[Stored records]
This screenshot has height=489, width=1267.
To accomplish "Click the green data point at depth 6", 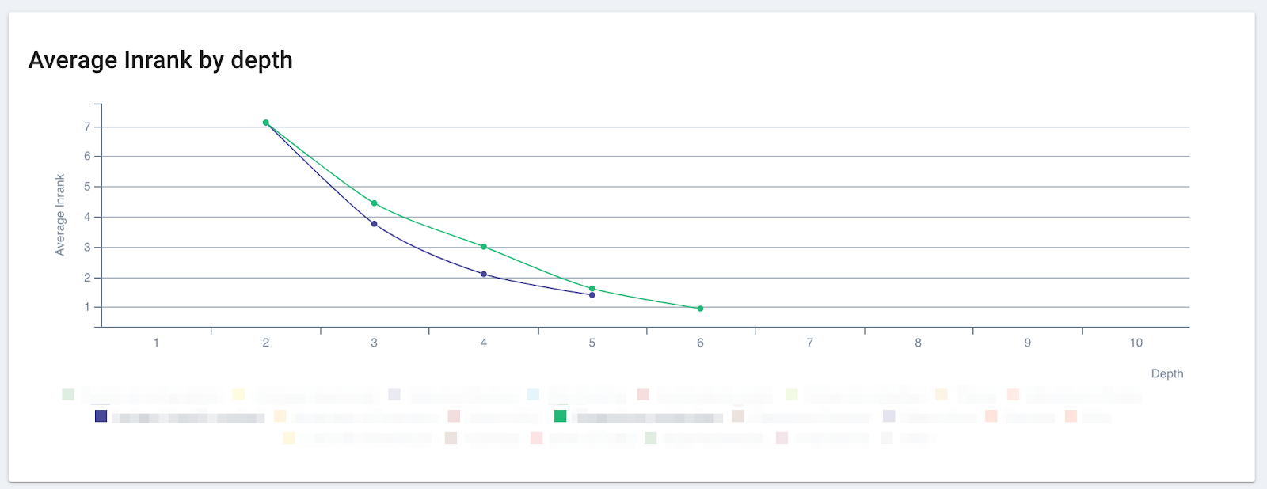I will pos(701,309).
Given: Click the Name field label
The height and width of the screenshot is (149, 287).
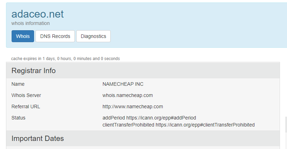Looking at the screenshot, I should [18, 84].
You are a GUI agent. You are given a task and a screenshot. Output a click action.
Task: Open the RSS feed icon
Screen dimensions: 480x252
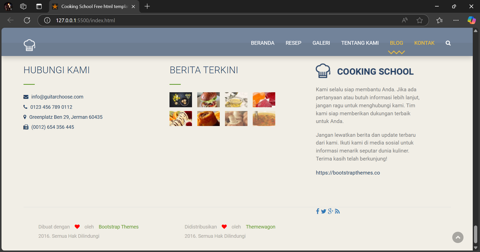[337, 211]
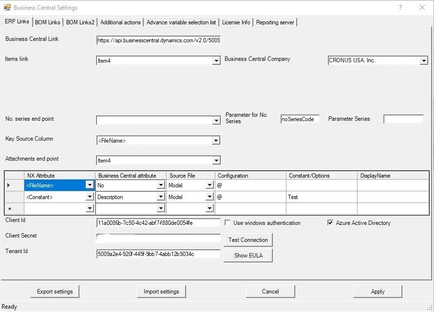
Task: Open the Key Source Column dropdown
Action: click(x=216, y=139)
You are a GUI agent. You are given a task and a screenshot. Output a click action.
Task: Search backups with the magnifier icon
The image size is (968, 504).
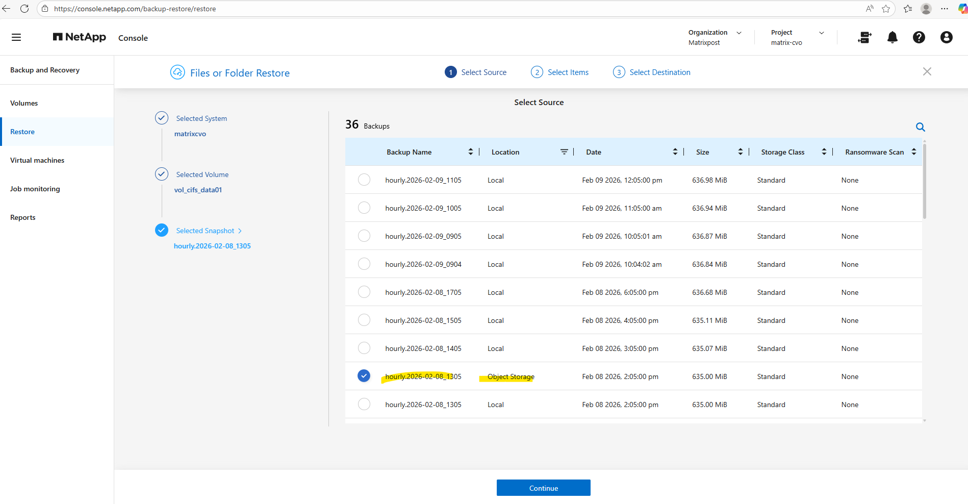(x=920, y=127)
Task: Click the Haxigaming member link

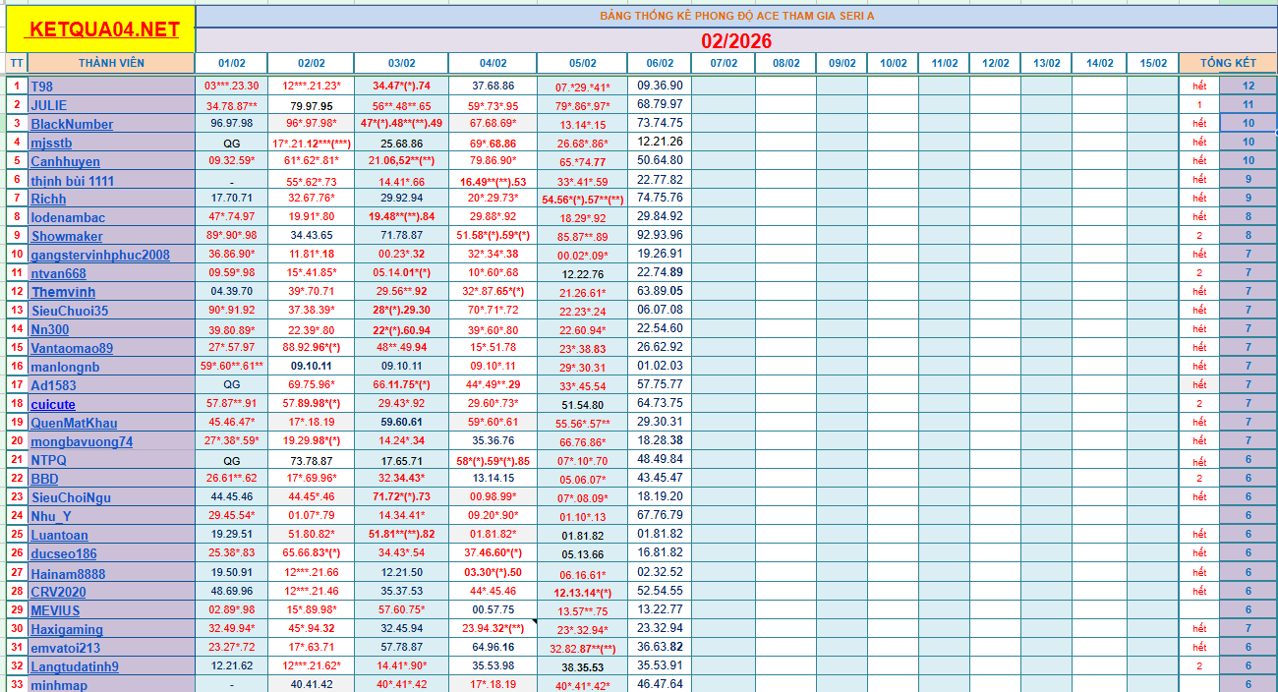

**Task to complete**
Only the lines from the one that contains "Screen dimensions: 480x252" to the end of the records, inclusive, are to be quoted exactly, with pictures excluded.

**Result of this task**
Screen dimensions: 480x252
[337, 211]
Task: Open the Key Source Column dropdown
Action: click(x=216, y=139)
You are a GUI agent. You are given a task and a screenshot. Output a click action.
Task: Search backups with the magnifier icon
The image size is (968, 504).
(x=920, y=127)
Task: Click the Haxigaming member link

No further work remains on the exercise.